The theme for 2019 focuses on "transforming education" to make education more accessible and inclusive for all willing and able youth. Steps have been taken by the government in recent years to ensure quality and accessible education for all Filipinos.
International Youth Day is celebrated every 12th August of each year to recognize the significant role of young people as agents and partners for change.
The theme for 2019 focuses on "transforming education" to make education more accessible and inclusive for all willing and able youth.
Increased government efforts for a more inclusive and accessible education system
Steps have been taken by the government in recent years to ensure quality and accessible education for all Filipinos.
About 50% of the country's 2019 national budget was allocated for education. To ensure education equality for all, the government has also apportioned about Php 115 Billion for key education programs. Majority of this budget, amounting to around Php 51 Billion, was intended to finance free tertiary education.

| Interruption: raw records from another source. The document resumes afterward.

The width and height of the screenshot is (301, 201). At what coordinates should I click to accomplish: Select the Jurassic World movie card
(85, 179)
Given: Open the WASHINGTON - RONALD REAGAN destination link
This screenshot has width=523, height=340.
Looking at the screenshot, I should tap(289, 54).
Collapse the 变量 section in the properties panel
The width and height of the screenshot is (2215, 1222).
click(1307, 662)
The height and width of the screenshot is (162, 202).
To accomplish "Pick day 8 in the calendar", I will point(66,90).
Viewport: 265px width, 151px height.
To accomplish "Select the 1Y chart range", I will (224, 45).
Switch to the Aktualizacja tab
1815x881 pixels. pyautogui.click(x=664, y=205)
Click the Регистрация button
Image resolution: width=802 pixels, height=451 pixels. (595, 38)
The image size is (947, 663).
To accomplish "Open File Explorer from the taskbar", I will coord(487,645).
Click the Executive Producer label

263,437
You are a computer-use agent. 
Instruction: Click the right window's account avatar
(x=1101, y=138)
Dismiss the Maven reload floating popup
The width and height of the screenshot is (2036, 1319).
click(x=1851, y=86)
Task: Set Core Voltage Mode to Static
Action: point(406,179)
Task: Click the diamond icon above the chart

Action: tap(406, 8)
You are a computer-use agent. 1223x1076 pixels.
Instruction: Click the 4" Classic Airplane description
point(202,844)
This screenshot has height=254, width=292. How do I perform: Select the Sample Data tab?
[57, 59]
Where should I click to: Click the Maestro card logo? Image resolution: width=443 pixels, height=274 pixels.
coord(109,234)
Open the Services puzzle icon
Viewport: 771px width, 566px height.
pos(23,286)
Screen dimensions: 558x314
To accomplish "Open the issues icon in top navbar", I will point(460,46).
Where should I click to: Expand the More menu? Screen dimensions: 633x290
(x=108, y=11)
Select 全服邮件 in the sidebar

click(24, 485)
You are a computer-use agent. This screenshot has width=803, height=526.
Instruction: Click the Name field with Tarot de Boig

Several laws have also been passed to ensure an inclusive and responsive educational system, including:
• Republic Act (RA) No. 10533- Enhanced Basic Education Act of 2013
• RA No. 7796- Technical Education and Skills Development Act of 1994
• RA No. 10931- Universal Access to Quality Tertiary Education Act
• RA No. 10678- Unified Student Financial Assistance System for Tertiary Education (UniFAST) Act
Problems besetting the further development of the education sector
Despite vast government support, perennial problems continue to hound the education sector such as classroom shortage, lack of books, instructional materials and facilities, and lack of teaching personnel.
Studies by the Philippine Statistics Authority (PSA) also reveal that "six out of 10 families in 2016 and five out of 10 families in 2017 were deprived of basic education” and “six out of 10 families had at least one family member aged 18 years old and above who did not complete basic education in 2016 and five out of 10 in 2017.”
Furthermore, statistics obtained from the International Labor Organization in 2017 suggests that about 22% of the youth in the country "is not in education, employment or training."
Inclusive and accessible education can only be achieved if the youth's families have sufficient income-earning capacity to send their children to school. There is no such thing as "free" education today since a student requires transportation, food and school-related allowance to go to school. In order to be healthy and productive, a student must also be fed with nutritious meals.
The uncontrollable tuition fee hikes in private institutions also force students to either transfer to public schools or quit schooling altogether. The government must find a way to ensure that some level of regulation is exercised when it comes to tuition fee hikes.
At the end of the day, the demands of the education sector are growing due to technological advancements, population increase and changing industry requirements. Government action, citizen vigilance and participation, and dialogue between stakeholders may not be enough to solve the country's "education malaise."
To change the educational system for the better, a radical and game-changing solution must be implemented. The author does not have any idea what that is. Nevertheless, Happy International Youth Day!